Install dependencies:

pip install openai mss pillow pyautogui

Gotchas

Gotcha 1: OS-level dialogs and app-level dialogs require different handling

Windows UAC prompts and macOS permission dialogs are system-level — they have fixed styles and often require administrator confirmation that pyautogui cannot provide directly. Application dialogs vary wildly in appearance. The VLM must distinguish between them.

Add a dialog_source field ("os", "app", "browser", "antivirus") to the VLM response and branch your handling logic accordingly. OS-level dialogs may require elevated privileges or a subprocess call rather than a simple click.

Gotcha 2: “Save changes?” dialogs require domain knowledge to answer safely

When a document close triggers “Save changes? Yes / No / Cancel”, the correct answer depends entirely on task context. Clicking “Don’t Save” in the wrong situation causes permanent data loss.

#### [Problems and tasks]
a: Using the text on dialog handling, answer these questions:
(i) Which four values does it suggest for the dialog_source field?
(ii) What command does it give for installing dependencies?
(iii) What does it say clicking “Don’t Save” in the wrong situation causes?
b: Continue the text on dialog handling from its final sentence, in the same style.
You do not need the dataset entries for this work.

Dataset entries
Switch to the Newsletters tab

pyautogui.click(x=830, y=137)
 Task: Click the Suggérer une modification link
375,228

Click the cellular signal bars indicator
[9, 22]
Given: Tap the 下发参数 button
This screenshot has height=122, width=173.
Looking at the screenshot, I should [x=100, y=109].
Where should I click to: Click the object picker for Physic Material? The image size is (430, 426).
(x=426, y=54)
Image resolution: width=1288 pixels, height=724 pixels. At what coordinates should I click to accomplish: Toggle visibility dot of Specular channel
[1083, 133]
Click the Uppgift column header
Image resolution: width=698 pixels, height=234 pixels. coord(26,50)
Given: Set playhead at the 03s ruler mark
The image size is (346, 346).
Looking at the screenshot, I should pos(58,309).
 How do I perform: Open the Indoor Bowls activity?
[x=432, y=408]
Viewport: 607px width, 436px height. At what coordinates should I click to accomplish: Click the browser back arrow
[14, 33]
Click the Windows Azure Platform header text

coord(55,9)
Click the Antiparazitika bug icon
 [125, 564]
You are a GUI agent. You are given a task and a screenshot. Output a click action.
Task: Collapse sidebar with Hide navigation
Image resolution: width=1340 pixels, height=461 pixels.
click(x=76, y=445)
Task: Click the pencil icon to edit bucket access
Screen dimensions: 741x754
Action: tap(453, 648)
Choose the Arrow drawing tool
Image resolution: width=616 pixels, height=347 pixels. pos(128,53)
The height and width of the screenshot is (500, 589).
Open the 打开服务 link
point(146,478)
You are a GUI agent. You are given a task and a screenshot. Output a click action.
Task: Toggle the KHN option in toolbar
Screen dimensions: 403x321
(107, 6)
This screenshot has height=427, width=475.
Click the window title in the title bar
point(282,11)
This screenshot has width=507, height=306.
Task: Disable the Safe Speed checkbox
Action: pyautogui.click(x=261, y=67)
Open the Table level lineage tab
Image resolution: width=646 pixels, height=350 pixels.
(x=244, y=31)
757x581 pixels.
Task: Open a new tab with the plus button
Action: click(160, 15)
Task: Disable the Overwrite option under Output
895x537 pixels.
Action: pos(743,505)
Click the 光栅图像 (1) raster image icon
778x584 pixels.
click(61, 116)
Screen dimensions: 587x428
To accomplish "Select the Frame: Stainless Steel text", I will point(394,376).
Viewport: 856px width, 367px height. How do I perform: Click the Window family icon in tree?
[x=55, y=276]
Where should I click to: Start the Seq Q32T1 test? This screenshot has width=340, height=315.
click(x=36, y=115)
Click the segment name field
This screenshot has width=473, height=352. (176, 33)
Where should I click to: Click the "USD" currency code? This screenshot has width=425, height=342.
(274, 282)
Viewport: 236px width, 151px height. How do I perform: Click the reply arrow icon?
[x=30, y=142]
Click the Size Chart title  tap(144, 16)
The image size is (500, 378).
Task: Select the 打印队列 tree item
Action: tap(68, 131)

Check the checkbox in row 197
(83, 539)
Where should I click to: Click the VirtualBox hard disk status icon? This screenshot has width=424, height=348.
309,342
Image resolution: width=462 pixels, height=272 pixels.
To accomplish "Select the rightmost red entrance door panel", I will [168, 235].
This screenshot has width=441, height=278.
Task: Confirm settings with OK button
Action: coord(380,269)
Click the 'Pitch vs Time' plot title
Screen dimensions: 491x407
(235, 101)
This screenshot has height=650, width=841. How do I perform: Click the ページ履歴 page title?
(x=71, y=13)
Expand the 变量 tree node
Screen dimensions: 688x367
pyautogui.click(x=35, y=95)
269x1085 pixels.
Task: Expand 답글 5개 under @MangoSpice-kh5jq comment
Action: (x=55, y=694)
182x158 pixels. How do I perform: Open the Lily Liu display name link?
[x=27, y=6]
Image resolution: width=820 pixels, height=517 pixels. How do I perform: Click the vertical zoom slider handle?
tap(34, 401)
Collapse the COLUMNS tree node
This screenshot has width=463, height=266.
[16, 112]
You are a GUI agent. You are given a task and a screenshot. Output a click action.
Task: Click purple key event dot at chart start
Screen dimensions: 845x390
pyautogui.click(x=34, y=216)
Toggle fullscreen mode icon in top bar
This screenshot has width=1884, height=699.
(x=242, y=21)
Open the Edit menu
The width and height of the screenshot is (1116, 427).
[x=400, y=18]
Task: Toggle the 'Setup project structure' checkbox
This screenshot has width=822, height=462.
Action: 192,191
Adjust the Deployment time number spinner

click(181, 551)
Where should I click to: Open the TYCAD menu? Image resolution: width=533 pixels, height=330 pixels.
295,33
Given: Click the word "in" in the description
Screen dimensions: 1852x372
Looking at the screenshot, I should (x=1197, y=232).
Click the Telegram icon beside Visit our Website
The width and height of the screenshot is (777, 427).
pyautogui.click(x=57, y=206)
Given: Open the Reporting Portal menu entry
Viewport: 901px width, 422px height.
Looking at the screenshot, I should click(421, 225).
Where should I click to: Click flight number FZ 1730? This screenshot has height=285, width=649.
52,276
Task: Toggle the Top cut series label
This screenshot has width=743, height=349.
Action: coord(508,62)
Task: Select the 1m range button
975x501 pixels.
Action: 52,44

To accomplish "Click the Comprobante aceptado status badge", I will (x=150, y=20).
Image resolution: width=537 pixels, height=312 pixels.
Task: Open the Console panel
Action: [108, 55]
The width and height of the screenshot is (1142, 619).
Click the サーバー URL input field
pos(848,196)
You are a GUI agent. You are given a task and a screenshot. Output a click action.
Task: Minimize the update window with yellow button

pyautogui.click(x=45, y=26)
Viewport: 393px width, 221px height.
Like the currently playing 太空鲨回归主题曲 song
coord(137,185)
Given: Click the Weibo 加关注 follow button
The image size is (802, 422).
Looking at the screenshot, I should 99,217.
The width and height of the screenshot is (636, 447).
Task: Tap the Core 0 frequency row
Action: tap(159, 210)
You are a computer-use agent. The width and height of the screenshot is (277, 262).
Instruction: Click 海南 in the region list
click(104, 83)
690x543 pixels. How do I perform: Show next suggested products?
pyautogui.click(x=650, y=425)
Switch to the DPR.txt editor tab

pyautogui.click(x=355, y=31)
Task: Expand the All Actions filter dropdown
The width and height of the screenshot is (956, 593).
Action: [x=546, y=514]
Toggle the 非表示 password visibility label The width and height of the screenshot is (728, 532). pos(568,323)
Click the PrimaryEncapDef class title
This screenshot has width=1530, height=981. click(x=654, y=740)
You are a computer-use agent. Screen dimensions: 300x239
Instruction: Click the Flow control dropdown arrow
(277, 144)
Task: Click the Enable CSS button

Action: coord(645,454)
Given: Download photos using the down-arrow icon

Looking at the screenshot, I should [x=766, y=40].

#### [Outputs in order]
a:
(i) "os", "app", "browser" and "antivirus"
(ii) pip install openai mss pillow pyautogui
(iii) Permanent data loss

b:
These dialogs should always be classified as dialog_type: "confirmation" and default to recommended_action: "ask_human" — unless the task instructions explicitly specified whether to save. Hard-code this rule in the prompt and validate it in your handler before acting.

Gotcha 3: Antivirus and security prompts must always escalate

Security dialogs from Windows Defender, SmartScreen, macOS Gatekeeper, or antivirus software can look nearly identical to ordinary confirmation dialogs. Automatically clicking “Allow” or “Run anyway” can introduce security vulnerabilities.

Enforce this in two places: (1) the prompt must instruct the VLM that security/antivirus dialogs always map to ask_human, and (2) the code must re-check the dialog_source and dialog_type fields and override any other recommendation to ask_human before acting. Never trust the VLM alone on security decisions.